[Objective] Can you arrange every line of the listing below as a numbered list, skipping any blank lines and leaving the pictures out?

[Data shown]
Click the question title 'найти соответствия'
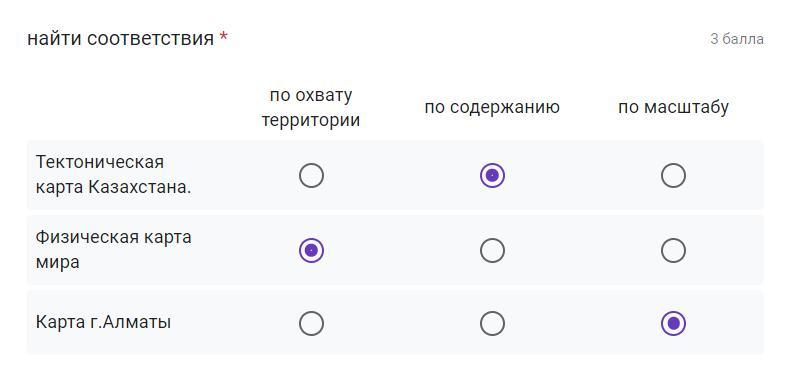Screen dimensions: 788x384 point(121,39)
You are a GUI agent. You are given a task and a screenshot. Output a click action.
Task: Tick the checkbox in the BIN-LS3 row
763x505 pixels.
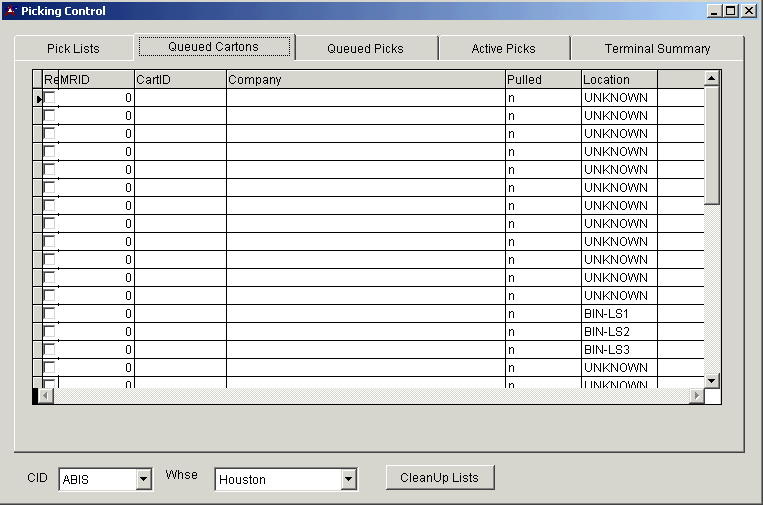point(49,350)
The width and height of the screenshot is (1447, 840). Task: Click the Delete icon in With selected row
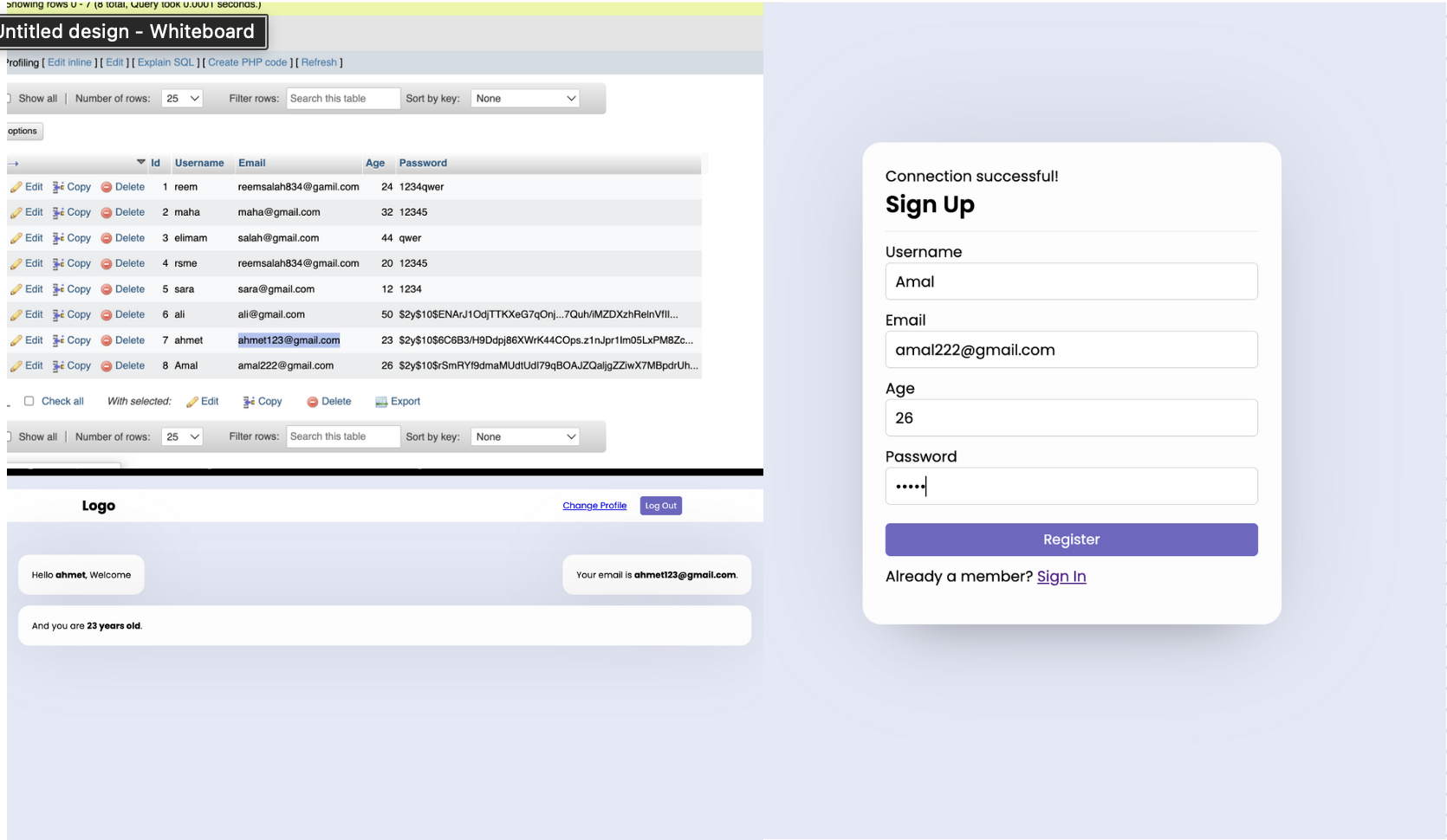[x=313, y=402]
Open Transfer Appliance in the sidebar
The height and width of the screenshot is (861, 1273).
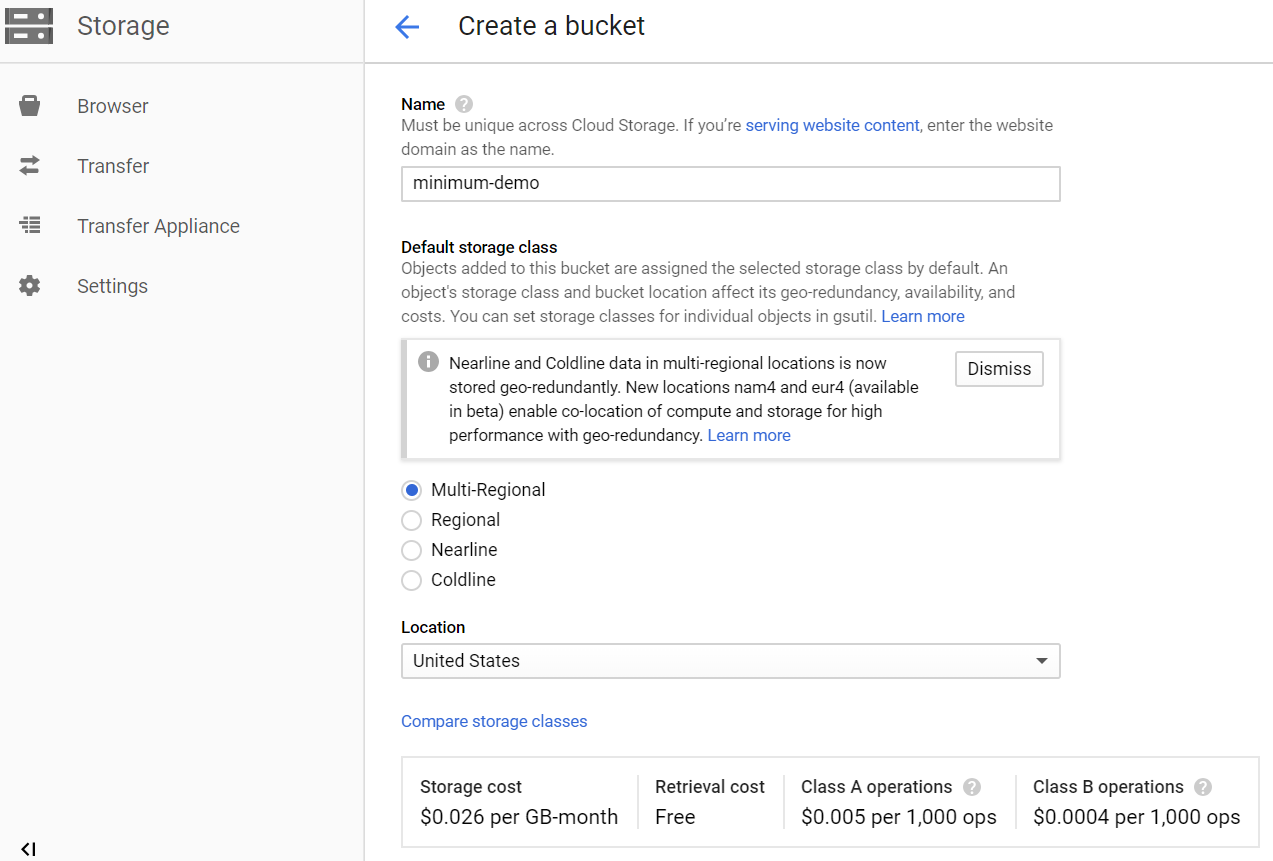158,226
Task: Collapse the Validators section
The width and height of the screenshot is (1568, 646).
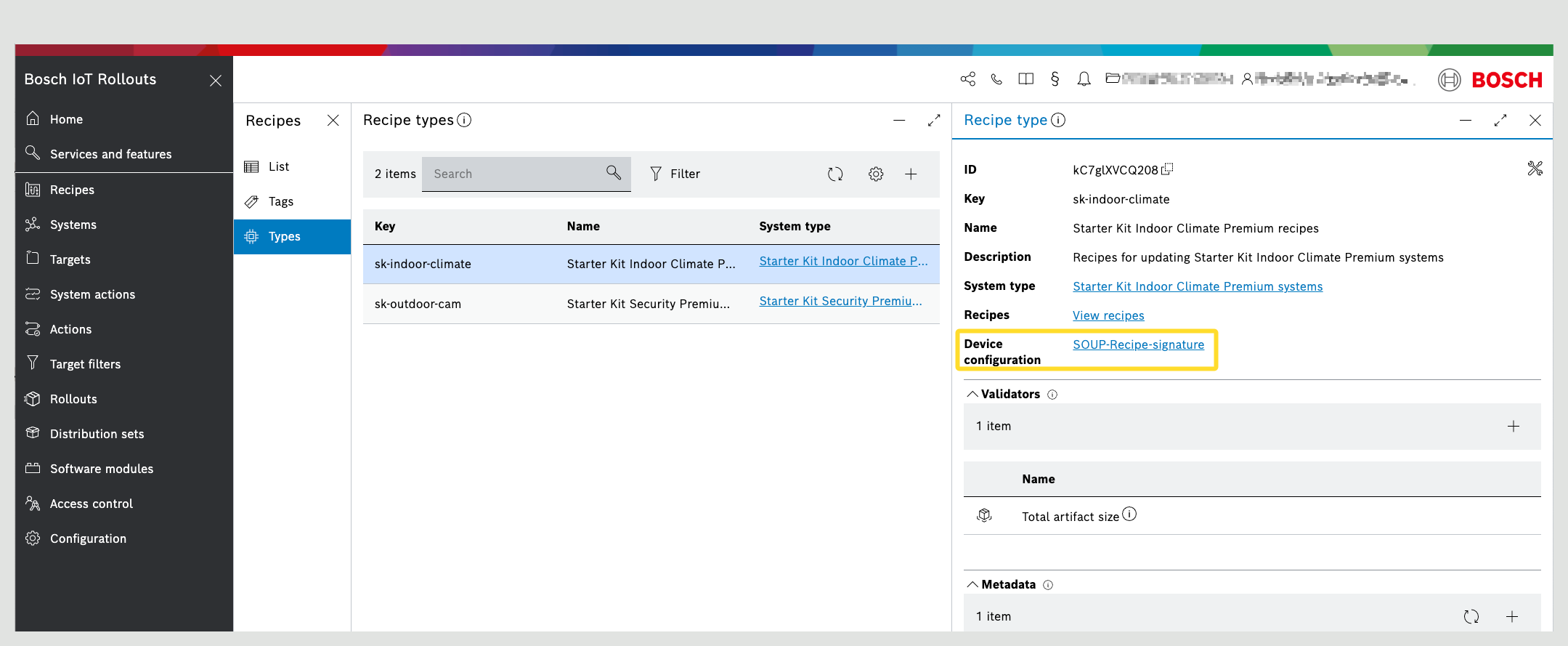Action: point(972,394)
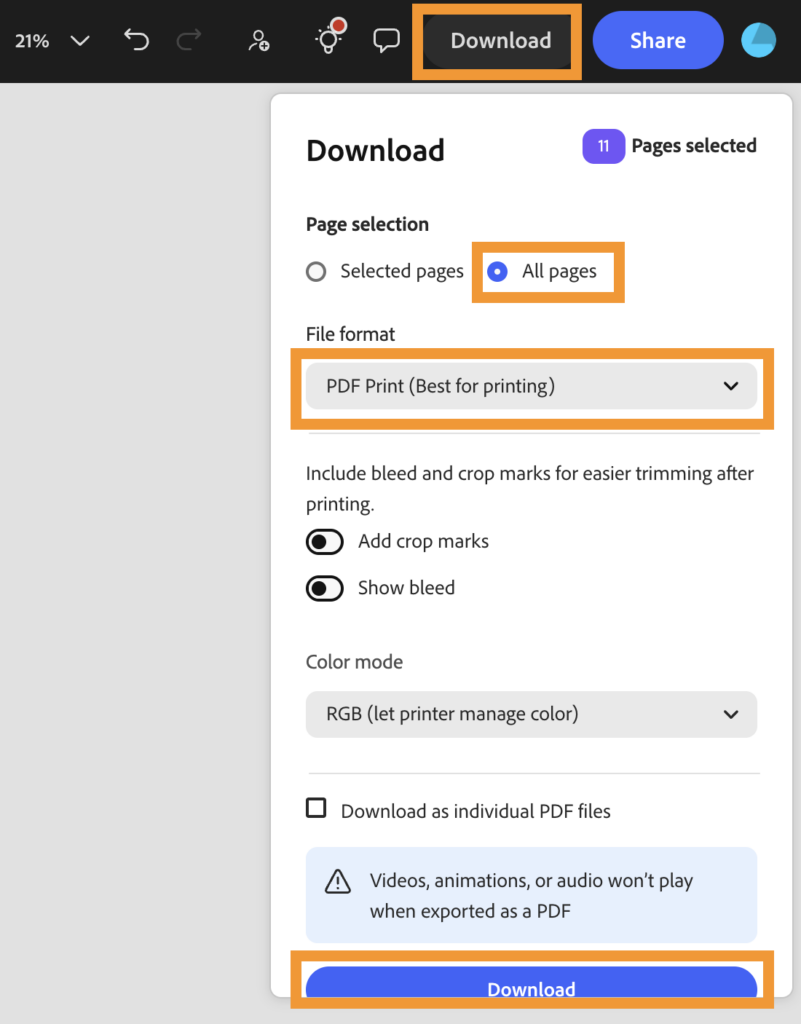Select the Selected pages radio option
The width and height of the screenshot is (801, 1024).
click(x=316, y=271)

[Response to this task]
1. Click the question title 'найти соответствия'
2. Screen dimensions: 788x384 point(121,39)
3. You are a GUI agent. You are given a task and a screenshot. Output a click action.
4. Task: Tick the checkbox in the BIN-LS3 row
5. 763x505 pixels.
6. point(49,350)
7. The width and height of the screenshot is (1447, 840). Task: Click the Delete icon in With selected row
8. [x=313, y=402]
9. Open Transfer Appliance in the sidebar
10. The height and width of the screenshot is (861, 1273).
11. 158,226
12. Task: Collapse the Validators section
13. The width and height of the screenshot is (1568, 646).
14. Action: point(972,394)
15. Select the Selected pages radio option
16. The width and height of the screenshot is (801, 1024).
17. click(x=316, y=271)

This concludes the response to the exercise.